Table 3. Comparison of the modeling approaches.

Approach	Specification	Transformation	Reconfiguration	Distribution
UML	Functional	Platform-independent	Static	Local
SPT	Non-functional: Time	Platform-independent/dependent	Static	Local
xUML	Functional and non-functional	Platform-independent/dependent	Static	Local
MARTE	Non-functional: Time and alocation	Platform-independent/dependent	Static	Local
AADL	Functional and non-functional	Platform-independent/dependent	Static	Local/global
IEC61499	Functional	Platform-independent	Static/dynamic	Local/global

shows advantages and disadvantages from the modeling approaches discussed above. The aspects evaluated from the modelling approaches are (1) specification of functional/non-functional properties, (2) support for model transformation, (3) type of reconfiguration mode, and (4) model distribution (mapping).

8. Concluding Remarks and Future Work

The ongoing improvement and modernization of avionics also bring along a technological evolution for the air-vehicle system architecture. This creates opportunities for research on engineering tools (tentatively, modeling technologies from one domain to another) to tackle the challenge of developing reliable time-critical DAAs. Effective modeling languages, distributed deployment, and execution of models are critical to design dependable avionics systems.

A simple end-to-end latency analysis of an IEC61499-modelled DAA has been discussed. The DAA model is based on the IEC 61499 standard (an industrial automation standard). The potential use of such a standard to model a DAA has been shown for a deterministic avionics platform as the modeled DAA is able to achieve desired runtime latency for temporal dependability. The above platform is provided by the combination of the IMA and TTP technologies that provides a fully synchronous execution platform for the DAA to guarantee predictive timing performance by means of temporally deterministic performance.
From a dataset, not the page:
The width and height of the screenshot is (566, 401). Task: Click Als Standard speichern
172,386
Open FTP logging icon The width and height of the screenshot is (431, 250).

A case study of a distributed fuel control system of the Airbus A380-800 has been presented as a DAA example. A key driver for deterministic RT behavior has been identified and analyzed as the end-to-end latency between sensors and effectors. It depends on the scheduling of tasks in the control computer (computation) and messages (packets) in the TTP network (communication). Latency analysis and a discussion have been carried out to realize the above latency (including worst- and best-case latencies). Latency analysis results from timing metrics and closed-loop control simulation results have been presented. Experimental outcomes have suggested that an IEC61499-based DFCS model can achieve desired runtime latency for temporal dependability when executed in an IMA-TTP platform.

There are two main issues that will drive further investigation on this research. First, one of the issues is to develop an approach to endow the IEC-61499 standard with execution notation to specify how FBs are deployed and executed in a computation and communication platform (based on IMA and TTP or any other that provide fully deterministic execution). This issue is aligned with the concept proposed by the AADL [33] and the xUML [31]. Second, there are further execution situations of FBs that need attention. They are discussed in IEC-61499 publications regarding the parallel execution of FBs, cross-connected data and events, and preemptive FBs [34]. Future research will address the two remaining issues mentioned above.